## [EXERCISE GOAL]
Below are records with pictures in them; print them exactly, omitting the pictures.

Stored data

===============

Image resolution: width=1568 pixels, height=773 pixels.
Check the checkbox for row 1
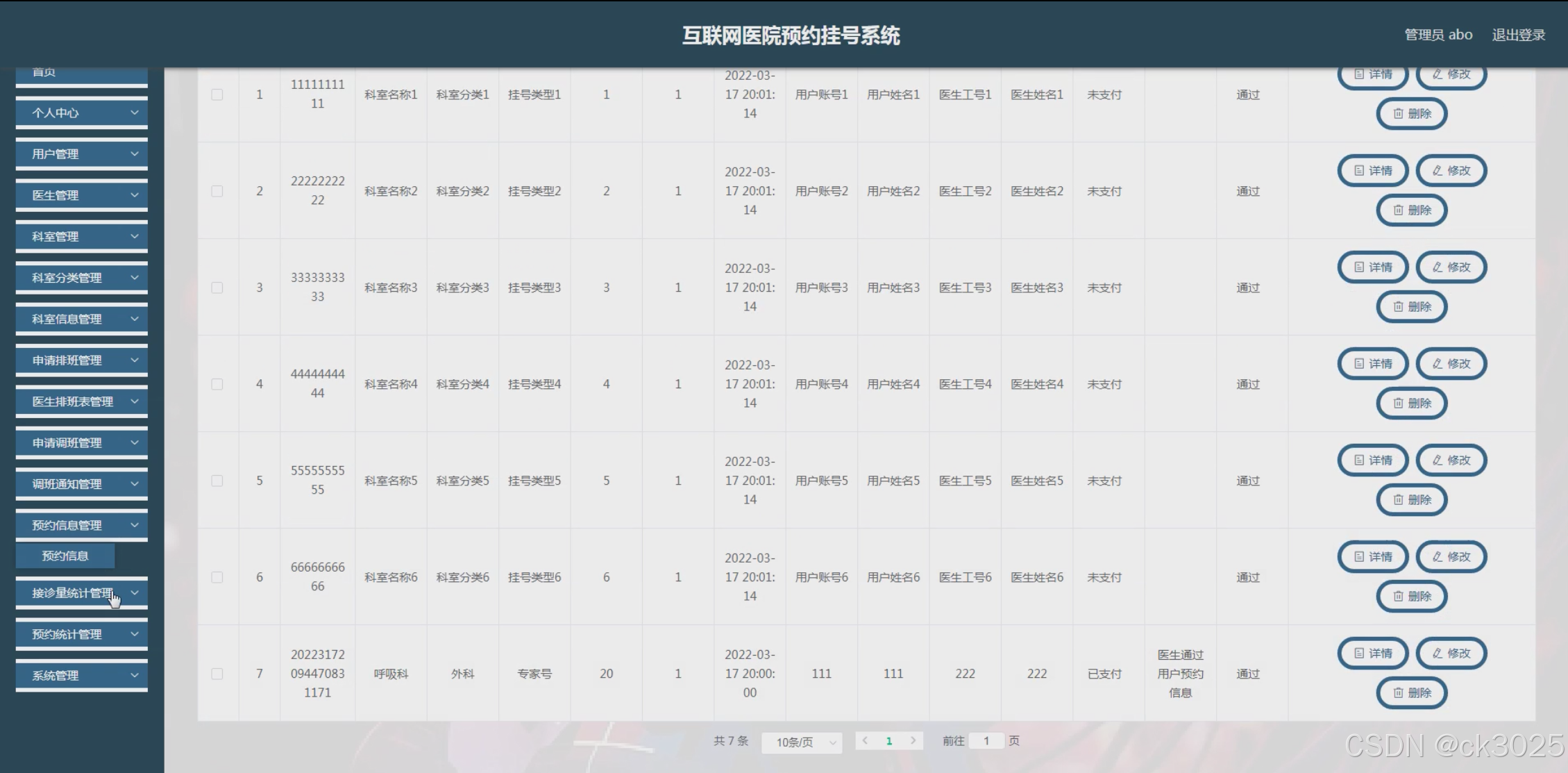(x=217, y=94)
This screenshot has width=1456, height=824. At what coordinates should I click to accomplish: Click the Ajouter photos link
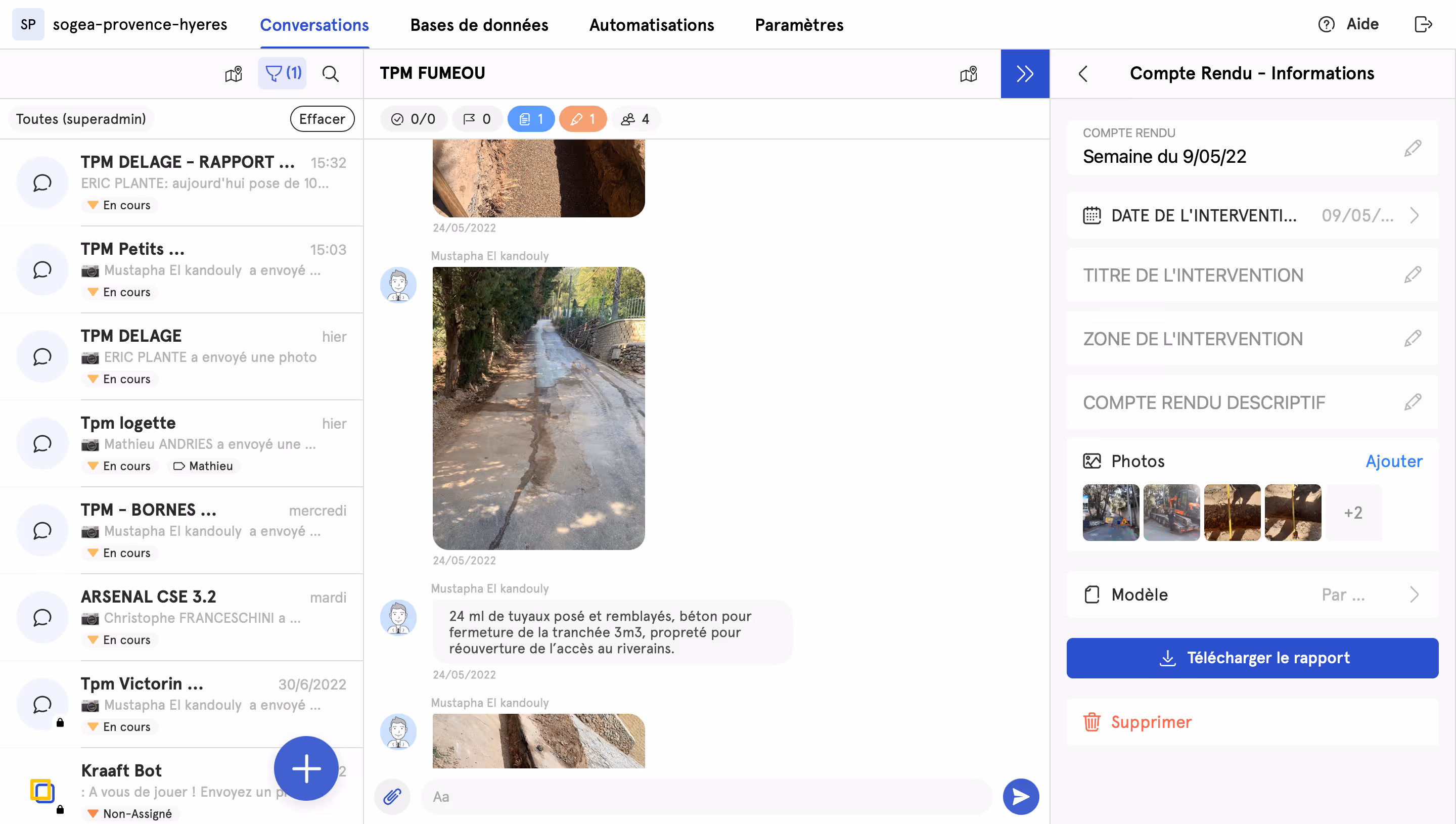[x=1393, y=461]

===============

## [SOLUTION TO THE EXERCISE]
Image resolution: width=1568 pixels, height=773 pixels.
Check the checkbox for row 1
(x=217, y=94)
This screenshot has width=1456, height=824. At what coordinates should I click to accomplish: Click the Ajouter photos link
[x=1393, y=461]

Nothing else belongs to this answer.